La série niçoise donne le ton de l’exposition. On a d’emblée l’impression d’un certain voyeurisme de la part de la photographe qui présente tantôt ses victimes de dos, tantôt en pleine action d’un repos plus ou moins bien mérité — il s’agit essentiellement de retraités aisés, de rentiers en fin de parcours, de vacanciers fatigués, de joueurs de casino au moment du petit déjeuner (Famous Gambler, 1934), d’oisifs en tous genres, généralement assis sur des chaises en rotin à la peinture écaillée, et vêtus élégamment ou bourgeoisement.

On n’y sent ni empathie ni ironie de la part de Lisette Model. Encore moins une condamnation de type politique comme celle de Jean Vigo, venu observer la même faune quelques étés plus tôt (À propos de Nice, 1930).
Les cadrages sont assez serrés. On sera sans doute sensible à la masse corporelle du malabar en marcel à rayures horizontales, de dos, posé sur un banc, occupant toute la surface disponible du cliché (Circus Man, 1933-1938). À l’officier mutilé de la guerre de quatorze, immobile sur son tricycle, le regard vide, au côté duquel se trouve une jeune femme — fille, épouse ou dame de compagnie. À la sexagénaire fixant probablement l’objectif à travers ses lunettes noires, les pieds nus, les ongles des orteils vernis, vêtue et dévêtue à la fois, entrant ou sortant du bain, fumant une cigarette blonde bien méritée. Au dormeur observé par sa voisine de terrasse liseuse du journal local, rêveur assis pour toujours dont la peau du visage paraît aussi tannée que le cuir de ses souliers luisants – cirés de frais.

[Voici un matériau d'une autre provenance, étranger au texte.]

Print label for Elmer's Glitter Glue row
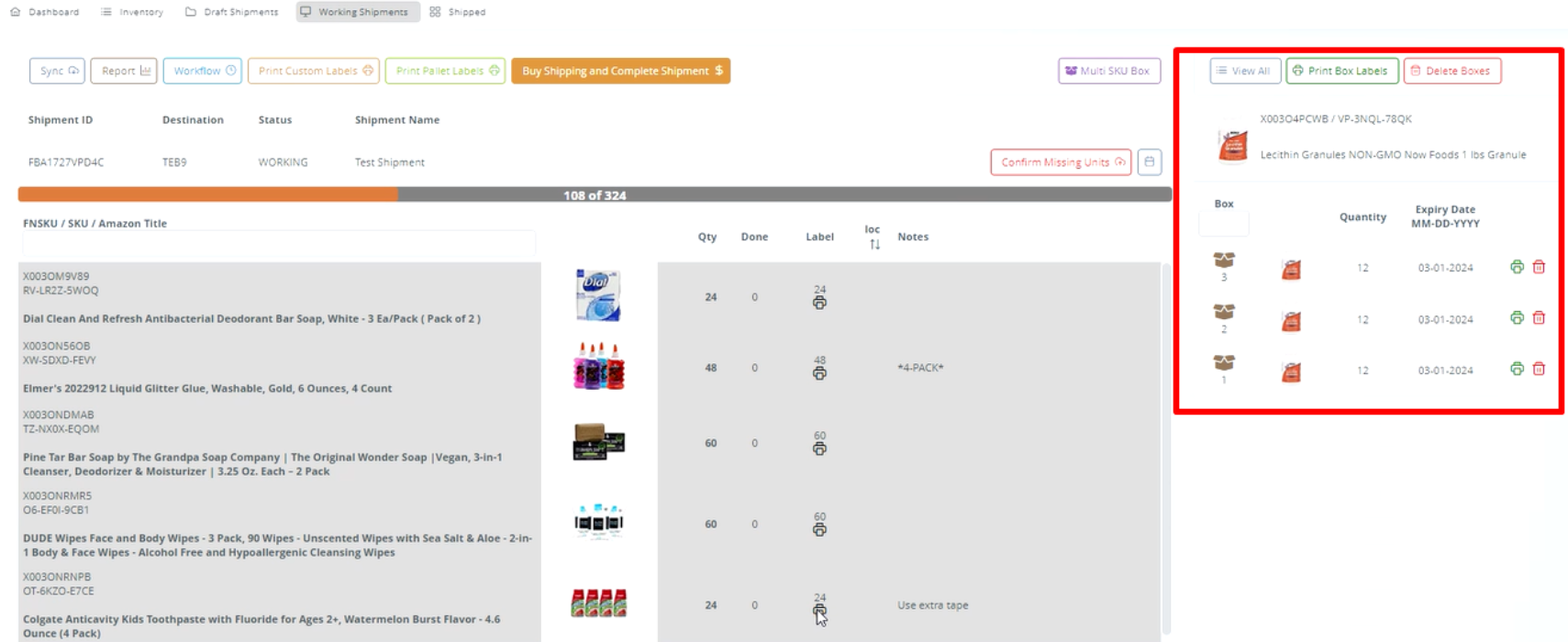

La série parisienne n’a rien de spécial. Elle est certes pittoresque, anecdotique mais toujours un peu trop convenable. On y apprend des choses, bien sûr, sur cette période de crise. Par exemple: que l’aveugle qui pose pour l’appareil à son insu (voyeurisme oblige) l’est, si l’on en croit l’écriteau accroché à son cou, «depuis l’âge de 7 ans». Et qu’il est capable «de dire au toucher la valeur et le pays de la pièce qu’on [lui] confie».

La série sur San Francisco est un peu décevante, celle sur Reno plus bizarre, ses abstractions sur les reflets de vitrines de Manhattan pas vraiment convaincantes — n’est pas Atget qui veut.
Mais c’est en Amérique que Lisette Model trouve sa manière. Ses reportages se font plus fouillés, plus aigus. Les photos sont, sinon toujours nettes, du moins singulières. C’est là et dans les années quarante qu’elle réalise ses images sur la grosse baigneuse resplendissante, souriante (Coney Island Bather, 1939-1941). Là qu’elle produit ses exercices de style sur les pieds des passants (Running Legs, 1940-1941). Là qu’elle se lance dans l’exploration des marges (ses clichés sont pour la première fois à la distance la plus juste avec ses modèles, notamment ceux sur les travestis, 1945). Là qu’elle découvre et nous fait découvrir la vie nocturne des boîtes, des cafés, des restaurants et des établissements chantants de Big Apple (chez Nick, chez Sammy, chez Gallagher’s, le Metropole Café, etc.). Là qu’elle exécute l’étonnante photo en contre-plongée de la chanteuse du Metropole Café (1946), tenant son microphone «Swing» à la main, la bouche grande ouverte, la chevelure comme électrifiée.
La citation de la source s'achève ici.